Search code examples
javacharutf-16println

System.out.println() behavior on surrogate pair char[]


When I execute the code:

char[] c1 = {'a','b'};
char[] c2 = Character.toChars(0x10437);
System.out.println(c1);
System.out.println(c2);

I get:

ab
𐐷

By reading the documentation of Character.toChars, I get that c2 is a char array of size 2, which is the surrogate pair that represents 0x10437 in UTF-16.

What I don't understand is that c1 and c2 are both char arrays of length 2, then how does println know that c1 represents 2 characters ('a' and 'b') while c2 represents only 1 character 𐐷? Why println doesn't recognize c2 as two characters?


Solution

  • The javadoc for Character.tochars(int) states (with my emphasis added):

    Converts the specified character (Unicode code point) to its UTF-16 representation stored in a char array.

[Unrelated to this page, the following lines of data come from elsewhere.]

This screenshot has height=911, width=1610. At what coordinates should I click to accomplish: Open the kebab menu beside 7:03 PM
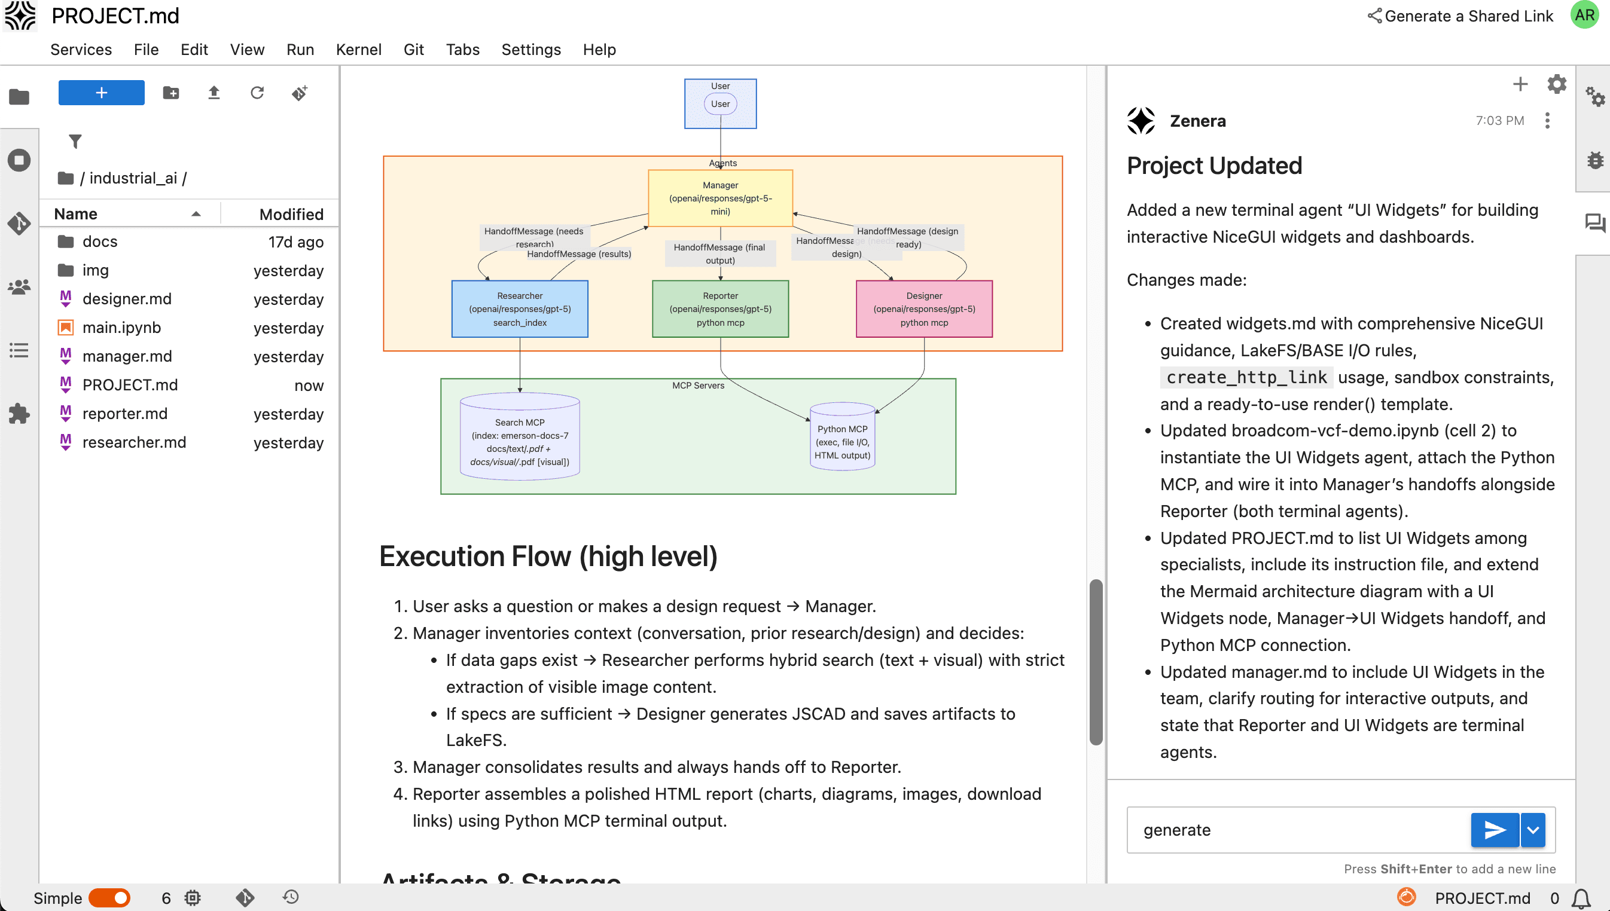[x=1549, y=120]
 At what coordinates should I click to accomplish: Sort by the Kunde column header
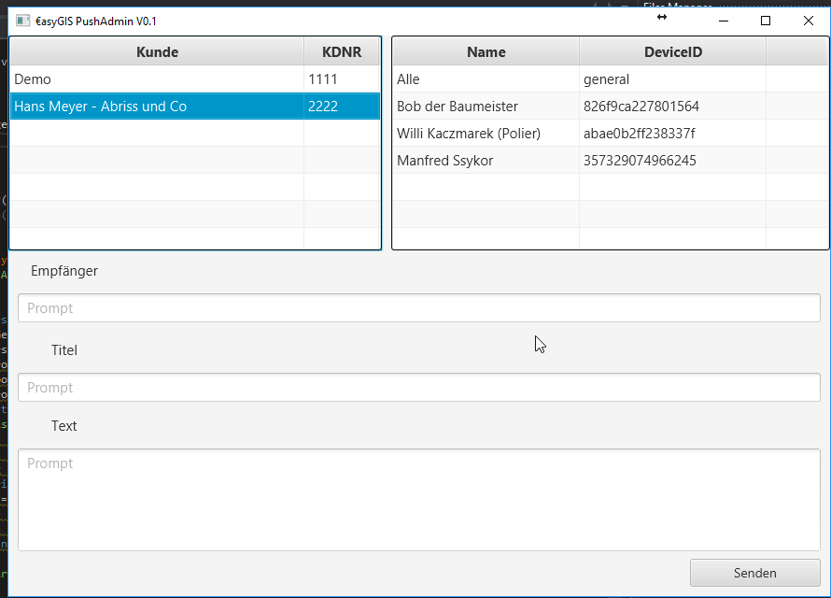point(157,52)
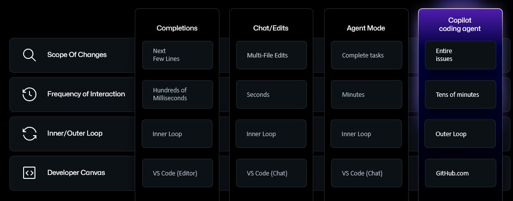Select the Chat/Edits column header

271,28
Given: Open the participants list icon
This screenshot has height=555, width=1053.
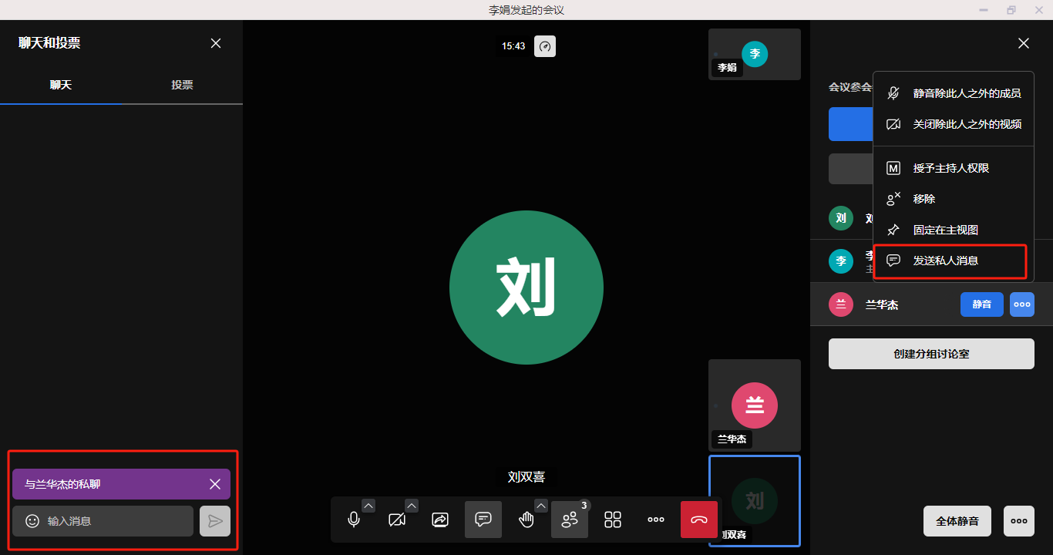Looking at the screenshot, I should 570,520.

If the specified code point is a BMP (Basic Multilingual Plane or Plane 0) value, the resulting char array has the same value as codePoint. If the specified code point is a supplementary code point, the resulting char array has the corresponding surrogate pair.

    So, as you point out, your statement char[] c2 = Character.toChars(0x10437); causes the high-surrogate of that code point to be placed in c2[0], and the low-surrogate of the code point to be placed in c2[1];

    You can display the hex values of that surrogate pair:

    System.out.printf("High: 0x%X%n", (int)c2[0]);
    System.out.printf("Low:  0x%X%n", (int)c2[1]);
    

    This is the output from that code:

    High = 0xD801
    Low = 0xDC37
    

    Now println() "knows" to treat those two array elements as a surrogate pair for rendering a single character because surrogate values are in specific ranges:

    • The range U+D800 to U+DBFF is exclusively for high surrogates.
    • The range U+DC00 to U+DFFF is exclusively for low surrogates.

    (Somewhat confusingly, high surrogate values are lower than low surrogate values.) See section 3.8 Surrogates of the Unicode Standard for the rules, but this is the crucial point: "Isolated surrogate code units have no interpretation on their own". So when println() encounters the value 0xD801 it knows that it can only be a high surrogate (and nothing else), and that it must be followed by a low surrogate in the range U+DC00 to U+DFFF. It can then construct a code point from that surrogate pair, and prints the character represented by that code point.

    A lot of confusion arises from the multiple meanings of the word "character" in Java, Unicode and plain English. Generally we think of a one-to-one mapping between some digital character value (i.e. code point) and its visual representation, so the Unicode character U+0077 represents the visual character w, and the Java character (char) 'w'. But in your example, the surrogate pair U+D801 and 0xDC37 do not represent individual characters at all, and they are only meaningful when combined together to form the code point (character) x10437, which is represented by the visual character 𐐷.